*** SOURCE EXTRACT Section Begins ***
Gold prices edged lower for the second consecutive trading session edging back toward the breakout support level. Despite the pullback, gold prices were higher by 1.1% for the week. The dollar rebounded on Friday, putting downward pressure on the yellow metal. U.S. Treasury yields rallied despite mixed economic data. The 2-year Treasury yields hit a pre-pandemic high while the interest rate curve flattened. Retail sales were softer than expected as online spending declined.
Gold prices eased slightly, edging back toward support. Prices retreated to a downward sloping trend line that comes in near $1,821. Additional support is seen near the 200-day moving average at 1,800. Resistance is seen near the January highs at 1,831. Short-term momentum has turned negative as the fast stochastic generated a crossover sell signal. Medium-term momentum has turned positive as the MACD (moving average convergence divergence) index has generated a crossover buy signal. This situation occurs as the MACD line (the 12-day moving average minus the 26-day moving average) crosses above the MACD signal line (the 9-day moving average of the MACD line).
Retail Sales Fall More than Expected
The Commerce Department on Friday reported that U.S. Retail sales fell much more than expected in December. To close out the year, the advance monthly sales report showed a decline of 1.9%, considerably worse than expectations for a 0.1% drop. Excluding autos, sales fell 2.3%, which also fell well short of expectations for a 0.3% rise. In addition to the weak December numbers, the November gain was revised down to 0.2% from the initially reported 0.3% increase. Online spending took the biggest hit as a share of overall spending, with nonstore retailers reporting a plunge of 8.7% for the month.
*** SOURCE EXTRACT Section Ends ***
*** INPUT DATA Section Begins ***
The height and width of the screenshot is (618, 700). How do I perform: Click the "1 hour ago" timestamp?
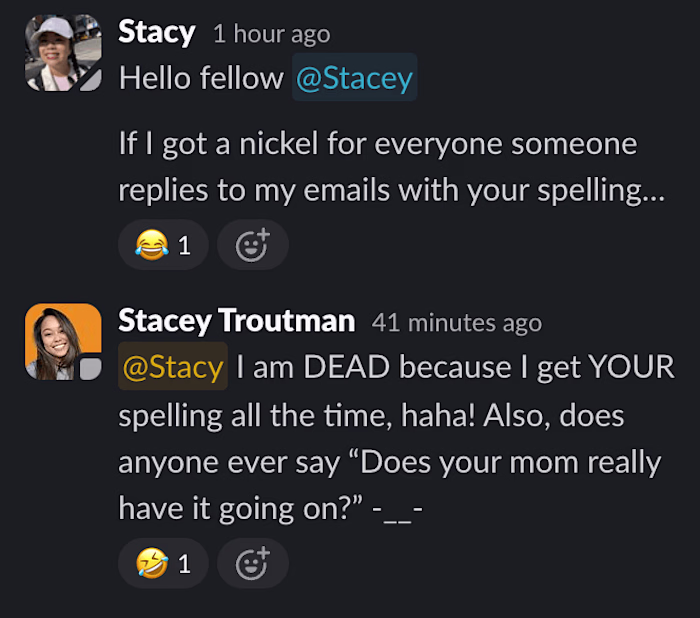pyautogui.click(x=271, y=34)
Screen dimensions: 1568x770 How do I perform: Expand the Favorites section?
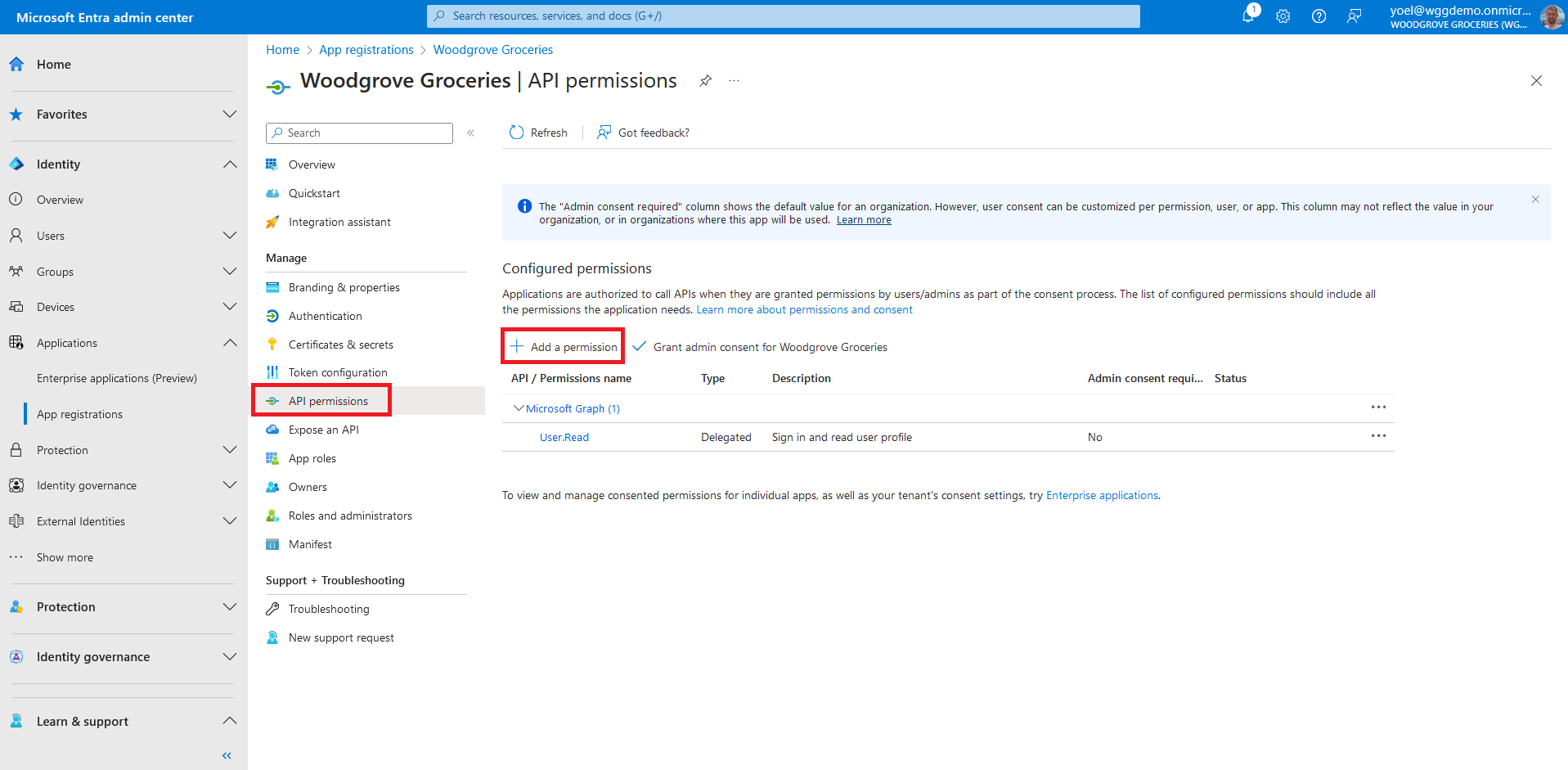pyautogui.click(x=230, y=115)
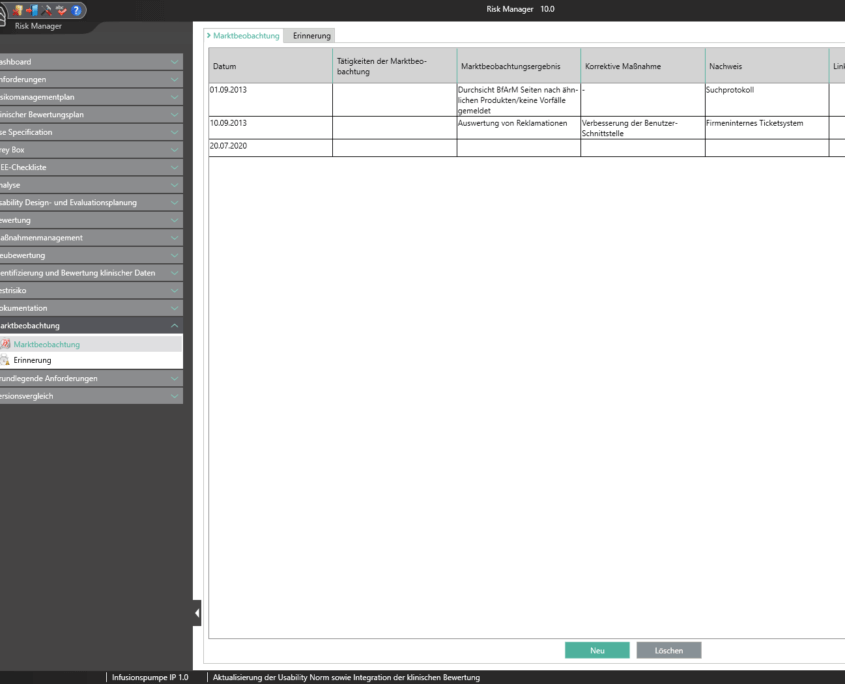Image resolution: width=845 pixels, height=684 pixels.
Task: Click the yellow document icon with red X
Action: (x=17, y=10)
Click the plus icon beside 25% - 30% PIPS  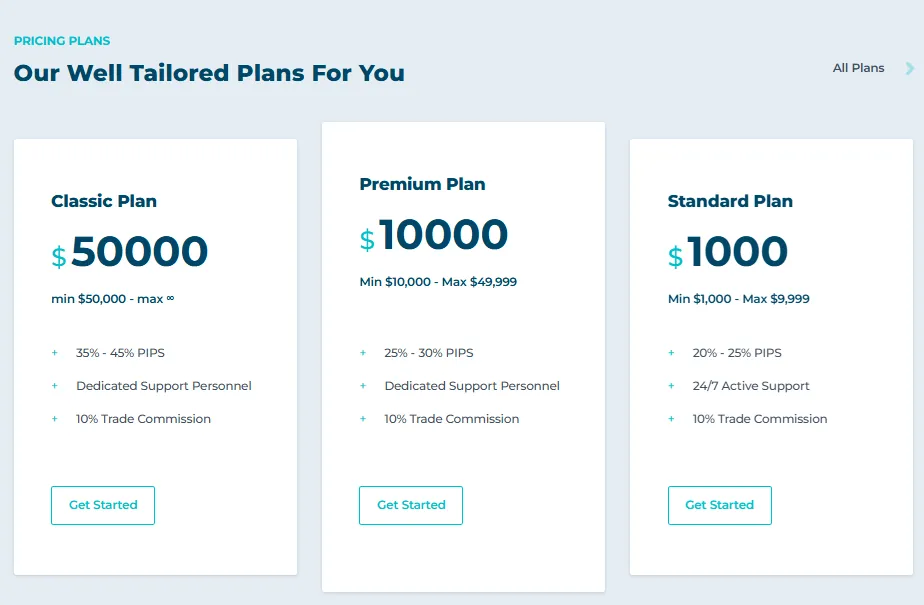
*** INPUT DATA Section Ends ***
- [LIST OF TASKS]:
- A) Answer each question using the gold report:
(i) By what percentage were gold prices higher for the week?
(ii) Near what level is resistance seen?
(iii) By how much did nonstore retailers report their sales plunged for the month?
- B) Output everything in the gold report from "Gold prices eased" down to "the MACD line).".
- C) List every moving average that the gold report names by its number of days.
The records have no role in any of this work.

- [RESULTS BY TASK]:
- A)
(i) 1.1%
(ii) Near the January highs at 1,831
(iii) 8.7%

- B)
Gold prices eased slightly, edging back toward support. Prices retreated to a downward sloping trend line that comes in near $1,821. Additional support is seen near the 200-day moving average at 1,800. Resistance is seen near the January highs at 1,831. Short-term momentum has turned negative as the fast stochastic generated a crossover sell signal. Medium-term momentum has turned positive as the MACD (moving average convergence divergence) index has generated a crossover buy signal. This situation occurs as the MACD line (the 12-day moving average minus the 26-day moving average) crosses above the MACD signal line (the 9-day moving average of the MACD line).

- C)
- 200-day moving average
- 12-day moving average
- 26-day moving average
- 9-day moving average